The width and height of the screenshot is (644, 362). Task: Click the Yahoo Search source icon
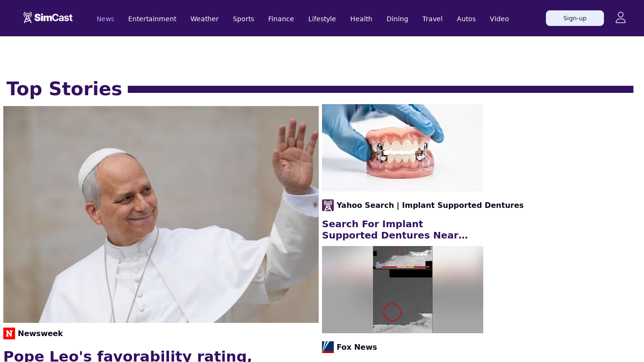coord(328,205)
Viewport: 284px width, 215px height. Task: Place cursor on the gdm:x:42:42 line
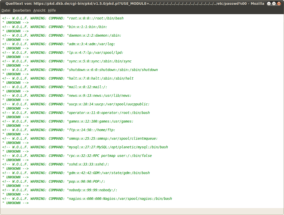pyautogui.click(x=109, y=173)
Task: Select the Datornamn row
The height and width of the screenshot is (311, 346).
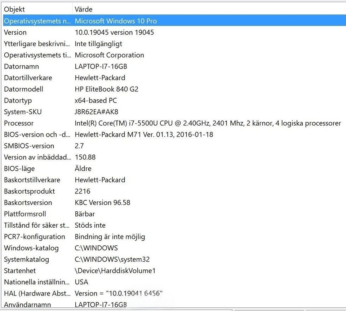Action: coord(101,66)
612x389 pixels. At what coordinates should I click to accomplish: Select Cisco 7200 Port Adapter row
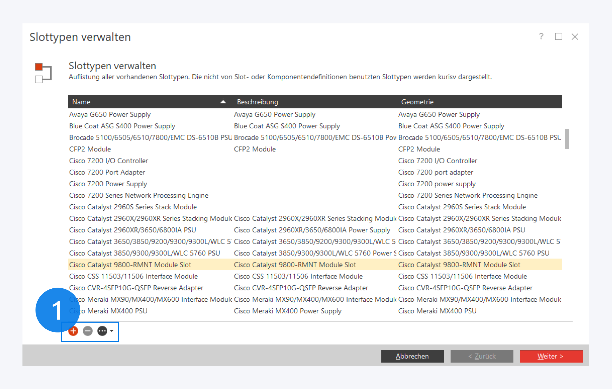107,172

#####

→ **WHAT YOU SHOULD DO**:
Please report how many lines of the listing contain the string "width", giving only the number.

→ **SOLUTION TO THIS TASK**:
3